-- WHAT THIS TASK INVOLVES --
Go through the material that comes after this and count the lines containing "page"; report only the count.

-- EXERCISE MATERIAL --

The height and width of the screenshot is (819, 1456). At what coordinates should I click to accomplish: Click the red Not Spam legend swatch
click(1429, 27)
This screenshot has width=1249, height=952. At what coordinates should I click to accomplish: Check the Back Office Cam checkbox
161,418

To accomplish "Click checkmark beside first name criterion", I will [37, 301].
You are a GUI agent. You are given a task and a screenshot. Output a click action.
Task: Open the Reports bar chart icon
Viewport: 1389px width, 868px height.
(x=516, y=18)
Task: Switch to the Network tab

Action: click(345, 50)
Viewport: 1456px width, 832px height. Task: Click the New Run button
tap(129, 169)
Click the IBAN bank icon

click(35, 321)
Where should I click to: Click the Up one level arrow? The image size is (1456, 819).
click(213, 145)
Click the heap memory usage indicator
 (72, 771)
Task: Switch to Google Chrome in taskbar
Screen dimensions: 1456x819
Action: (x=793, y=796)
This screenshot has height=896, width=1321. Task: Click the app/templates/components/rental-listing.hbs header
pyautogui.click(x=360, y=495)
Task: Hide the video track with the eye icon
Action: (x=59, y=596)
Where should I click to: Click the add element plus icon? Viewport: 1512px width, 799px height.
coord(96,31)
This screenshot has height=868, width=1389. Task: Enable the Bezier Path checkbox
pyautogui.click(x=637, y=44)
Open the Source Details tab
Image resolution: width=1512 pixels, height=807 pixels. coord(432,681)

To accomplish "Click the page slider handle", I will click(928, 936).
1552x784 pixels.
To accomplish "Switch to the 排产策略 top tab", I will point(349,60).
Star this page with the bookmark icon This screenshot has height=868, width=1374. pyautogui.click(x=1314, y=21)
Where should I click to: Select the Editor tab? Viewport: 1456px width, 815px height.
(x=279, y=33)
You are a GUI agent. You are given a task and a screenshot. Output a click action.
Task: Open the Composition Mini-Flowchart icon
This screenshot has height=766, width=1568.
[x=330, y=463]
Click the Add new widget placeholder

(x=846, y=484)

-- ANSWER FOR THE TASK --
2